▶ Exercise goal
Make an exact transcript of the lines in the data below, starting with the one containing "The height and" and going on through the one containing "This screenshot has height=939, width=1597.", with both included and the pictures left out.

▶ Records for this task
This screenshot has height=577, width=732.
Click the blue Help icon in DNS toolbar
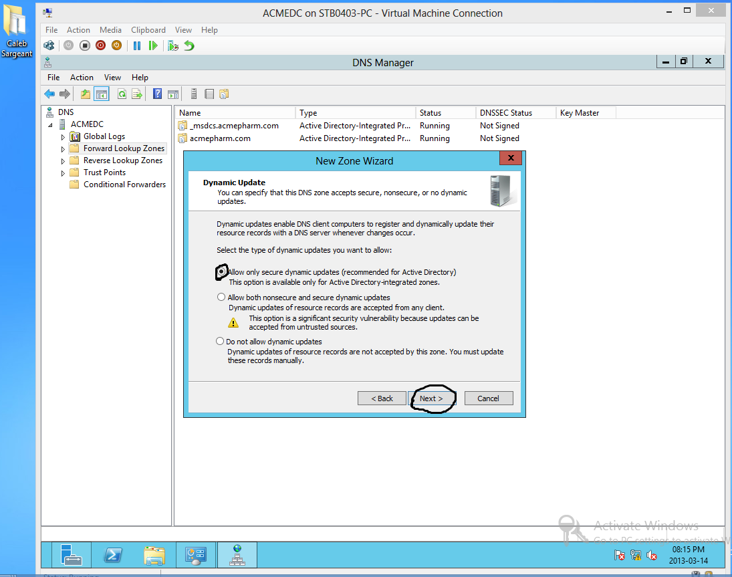coord(157,94)
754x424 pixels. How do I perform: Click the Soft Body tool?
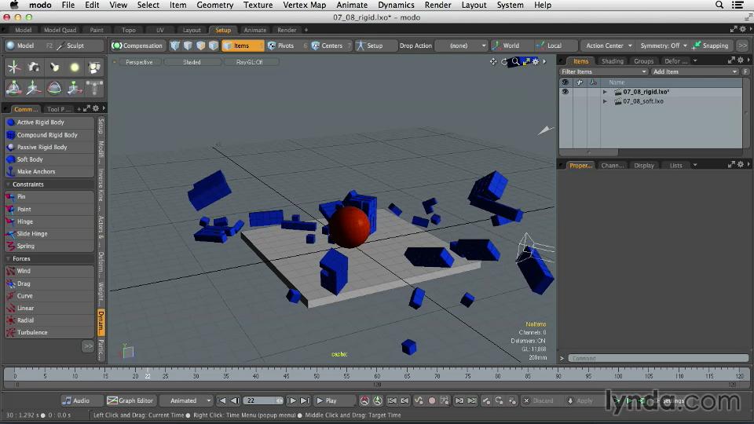pyautogui.click(x=30, y=159)
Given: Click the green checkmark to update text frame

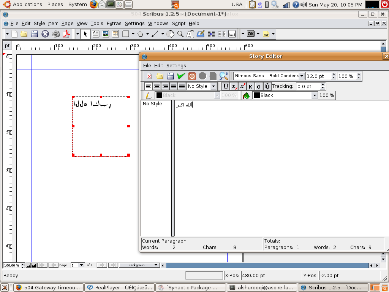Looking at the screenshot, I should click(x=181, y=76).
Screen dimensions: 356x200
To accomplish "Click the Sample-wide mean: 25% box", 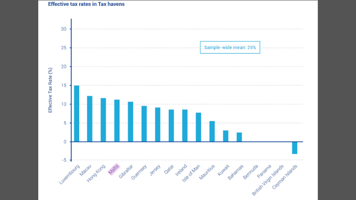I will pyautogui.click(x=230, y=47).
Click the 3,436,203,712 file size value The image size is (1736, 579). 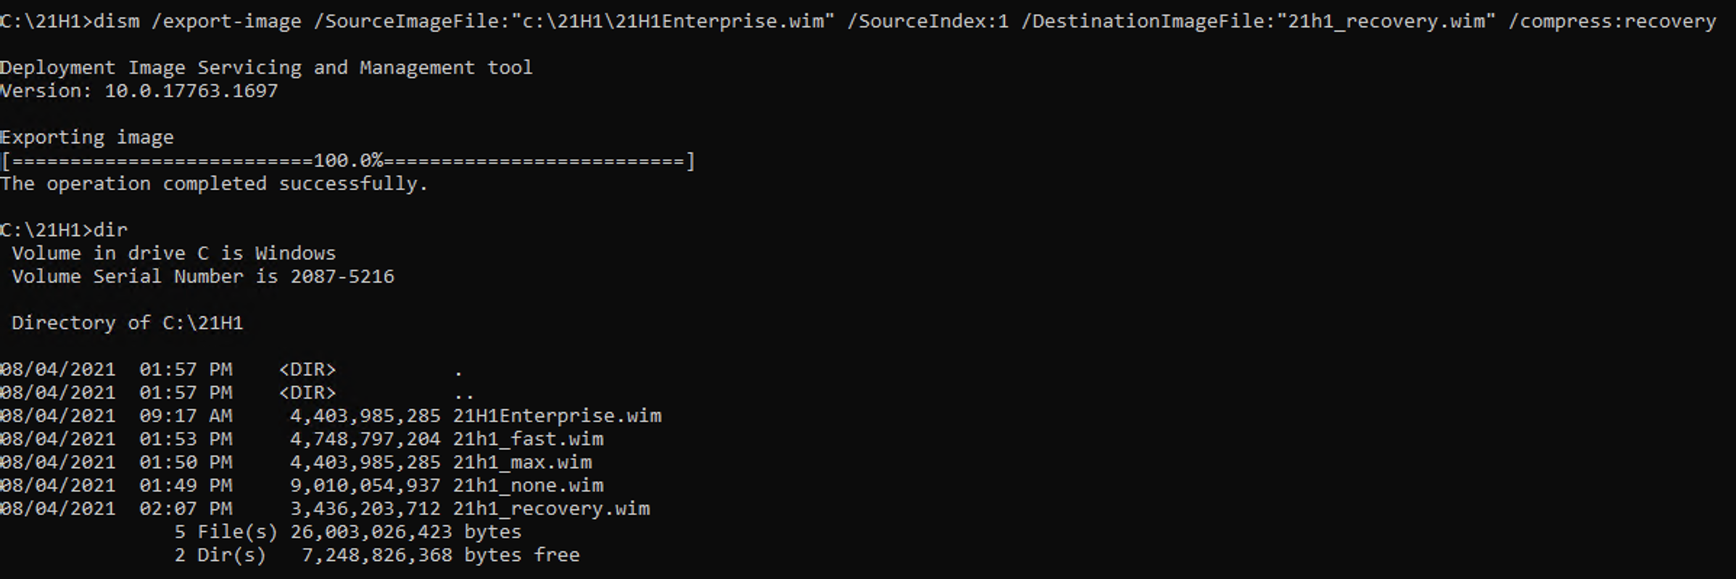point(365,509)
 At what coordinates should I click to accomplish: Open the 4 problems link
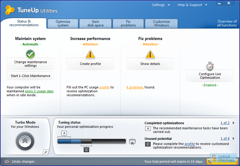click(x=135, y=87)
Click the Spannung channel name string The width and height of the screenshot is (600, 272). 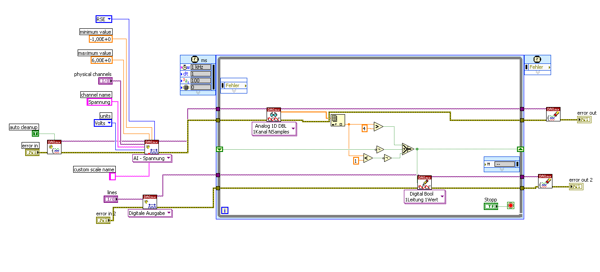click(99, 102)
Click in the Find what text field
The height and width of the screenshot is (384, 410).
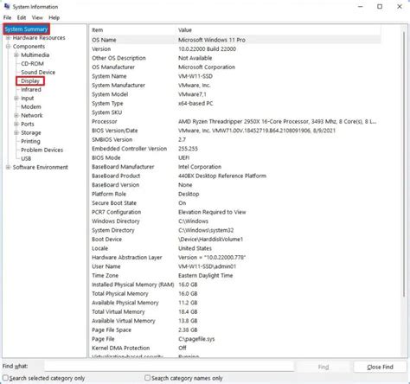click(x=169, y=367)
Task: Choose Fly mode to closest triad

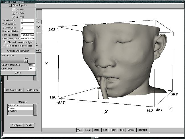Action: point(5,46)
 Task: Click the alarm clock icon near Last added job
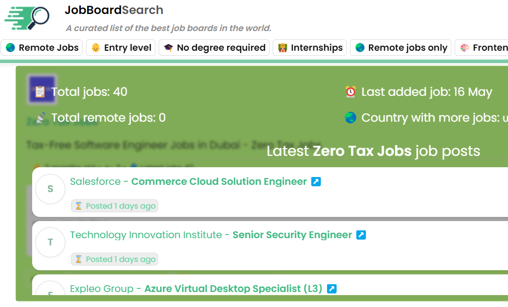[351, 92]
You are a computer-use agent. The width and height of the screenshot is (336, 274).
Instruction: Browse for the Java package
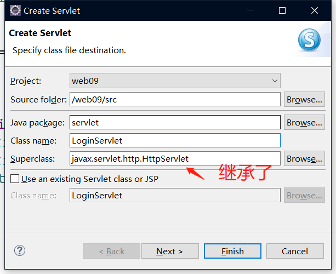click(304, 123)
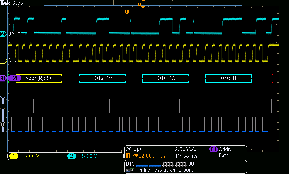Select the Data: 1C decoded packet

pos(228,78)
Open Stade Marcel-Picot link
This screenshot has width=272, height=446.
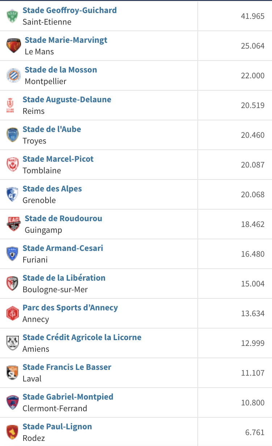click(x=58, y=159)
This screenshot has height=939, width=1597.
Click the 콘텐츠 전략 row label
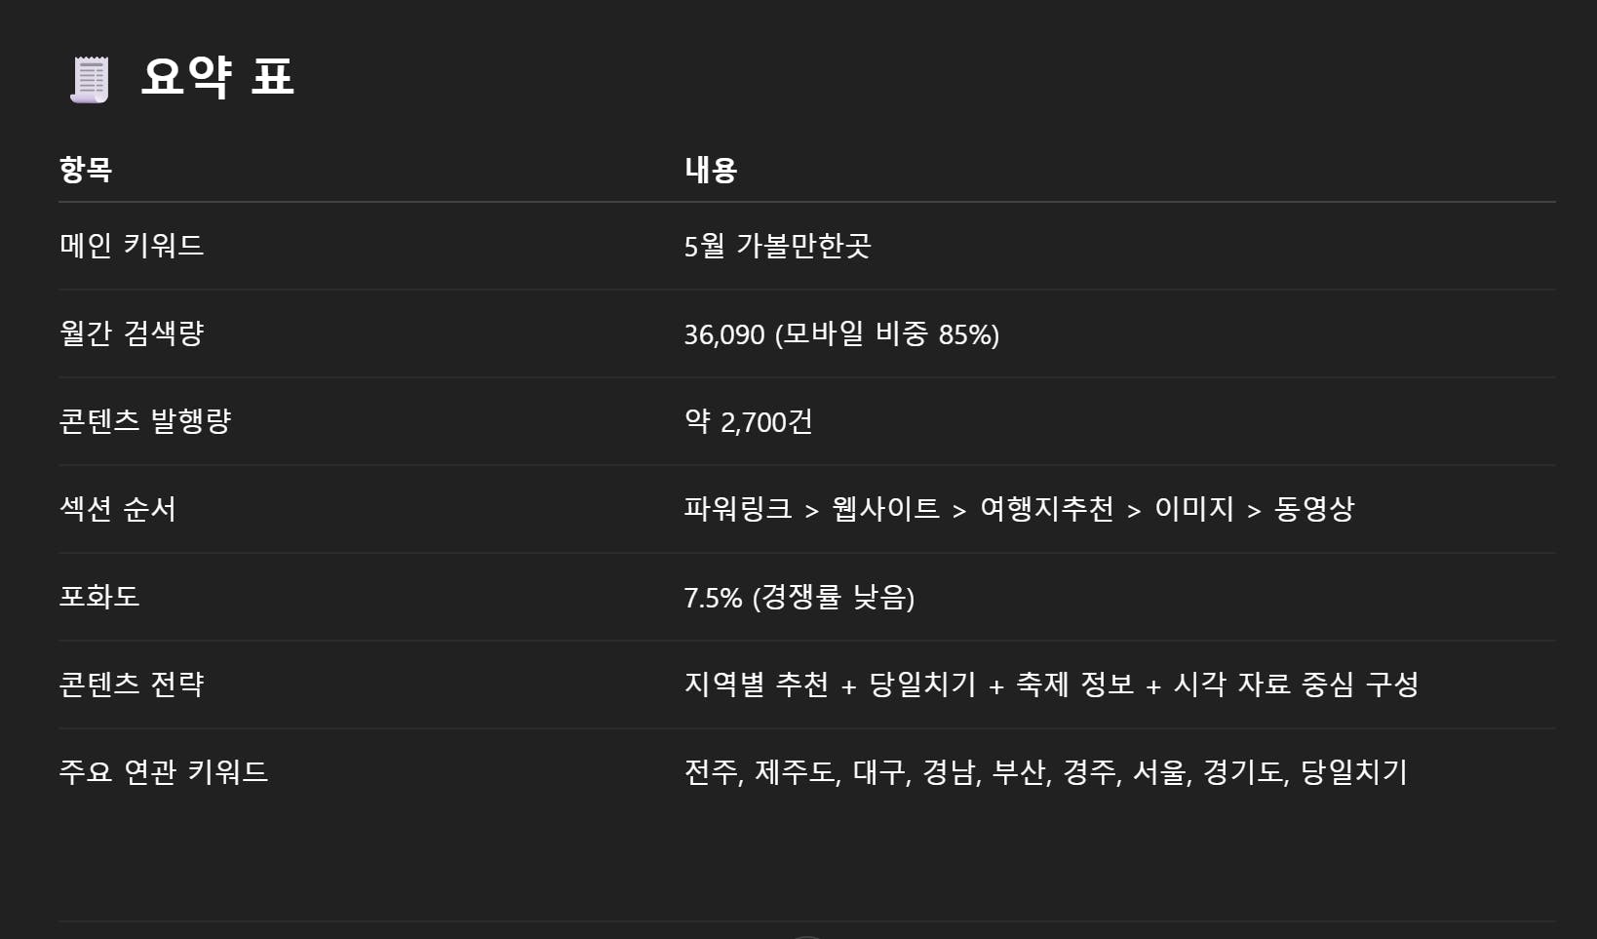point(132,685)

▶ Result below
The height and width of the screenshot is (384, 410).
click(x=169, y=367)
Task: Choose Fly mode to closest triad

Action: point(5,46)
 Task: Click the alarm clock icon near Last added job
[351, 92]
You are a computer-use agent. The width and height of the screenshot is (336, 274).
Instruction: Browse for the Java package
click(304, 123)
Select the Data: 1C decoded packet

pos(228,78)
Open Stade Marcel-Picot link
This screenshot has width=272, height=446.
click(x=58, y=159)
This screenshot has height=939, width=1597.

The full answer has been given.